(Work order): Could you reproduce every record below exactly as it stands?

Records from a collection
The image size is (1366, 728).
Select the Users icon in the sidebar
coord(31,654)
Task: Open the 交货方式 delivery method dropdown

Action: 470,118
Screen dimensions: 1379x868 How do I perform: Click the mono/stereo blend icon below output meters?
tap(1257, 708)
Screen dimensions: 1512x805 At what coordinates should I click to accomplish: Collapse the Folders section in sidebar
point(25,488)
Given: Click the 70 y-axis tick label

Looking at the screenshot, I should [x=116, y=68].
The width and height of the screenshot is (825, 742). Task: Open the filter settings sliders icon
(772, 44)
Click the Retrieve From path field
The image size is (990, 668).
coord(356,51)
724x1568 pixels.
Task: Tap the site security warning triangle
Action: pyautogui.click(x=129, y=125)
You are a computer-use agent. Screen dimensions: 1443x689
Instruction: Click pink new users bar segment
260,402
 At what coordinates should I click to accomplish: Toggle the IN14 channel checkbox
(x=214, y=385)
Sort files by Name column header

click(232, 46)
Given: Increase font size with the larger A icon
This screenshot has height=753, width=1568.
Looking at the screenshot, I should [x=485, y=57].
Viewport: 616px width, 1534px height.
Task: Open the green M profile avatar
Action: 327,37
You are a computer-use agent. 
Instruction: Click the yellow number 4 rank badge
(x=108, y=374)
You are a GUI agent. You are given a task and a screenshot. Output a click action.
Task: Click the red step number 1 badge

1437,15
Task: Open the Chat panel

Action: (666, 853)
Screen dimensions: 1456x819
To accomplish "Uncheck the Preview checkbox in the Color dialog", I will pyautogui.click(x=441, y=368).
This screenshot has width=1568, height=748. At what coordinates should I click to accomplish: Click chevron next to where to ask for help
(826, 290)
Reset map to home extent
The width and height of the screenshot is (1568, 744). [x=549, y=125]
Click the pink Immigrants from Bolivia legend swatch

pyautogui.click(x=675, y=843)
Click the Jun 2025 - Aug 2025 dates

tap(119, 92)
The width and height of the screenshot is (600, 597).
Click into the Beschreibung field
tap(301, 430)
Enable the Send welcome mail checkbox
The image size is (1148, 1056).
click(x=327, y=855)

(The completed task):
The image size is (1366, 728).
Select the Users icon in the sidebar
coord(31,654)
Task: Open the 交货方式 delivery method dropdown

Action: 470,118
Screen dimensions: 1379x868 How do I perform: Click the mono/stereo blend icon below output meters?
tap(1257, 708)
Screen dimensions: 1512x805 At what coordinates should I click to accomplish: Collapse the Folders section in sidebar
point(25,488)
Given: Click the 70 y-axis tick label

Looking at the screenshot, I should [x=116, y=68].
The width and height of the screenshot is (825, 742). Task: Open the filter settings sliders icon
(772, 44)
Click the Retrieve From path field
The image size is (990, 668).
coord(356,51)
724x1568 pixels.
Task: Tap the site security warning triangle
Action: pyautogui.click(x=129, y=125)
You are a computer-use agent. Screen dimensions: 1443x689
Instruction: Click pink new users bar segment
260,402
 At what coordinates should I click to accomplish: Toggle the IN14 channel checkbox
(x=214, y=385)
Sort files by Name column header

click(232, 46)
Given: Increase font size with the larger A icon
This screenshot has height=753, width=1568.
Looking at the screenshot, I should [x=485, y=57].
Viewport: 616px width, 1534px height.
Task: Open the green M profile avatar
Action: 327,37
You are a computer-use agent. 
Instruction: Click the yellow number 4 rank badge
(x=108, y=374)
You are a GUI agent. You are given a task and a screenshot. Output a click action.
Task: Click the red step number 1 badge

1437,15
Task: Open the Chat panel

Action: (666, 853)
Screen dimensions: 1456x819
To accomplish "Uncheck the Preview checkbox in the Color dialog", I will pyautogui.click(x=441, y=368).
This screenshot has width=1568, height=748. At what coordinates should I click to accomplish: Click chevron next to where to ask for help
(826, 290)
Reset map to home extent
The width and height of the screenshot is (1568, 744). [x=549, y=125]
Click the pink Immigrants from Bolivia legend swatch

pyautogui.click(x=675, y=843)
Click the Jun 2025 - Aug 2025 dates

tap(119, 92)
The width and height of the screenshot is (600, 597).
Click into the Beschreibung field
tap(301, 430)
Enable the Send welcome mail checkbox
The image size is (1148, 1056).
click(x=327, y=855)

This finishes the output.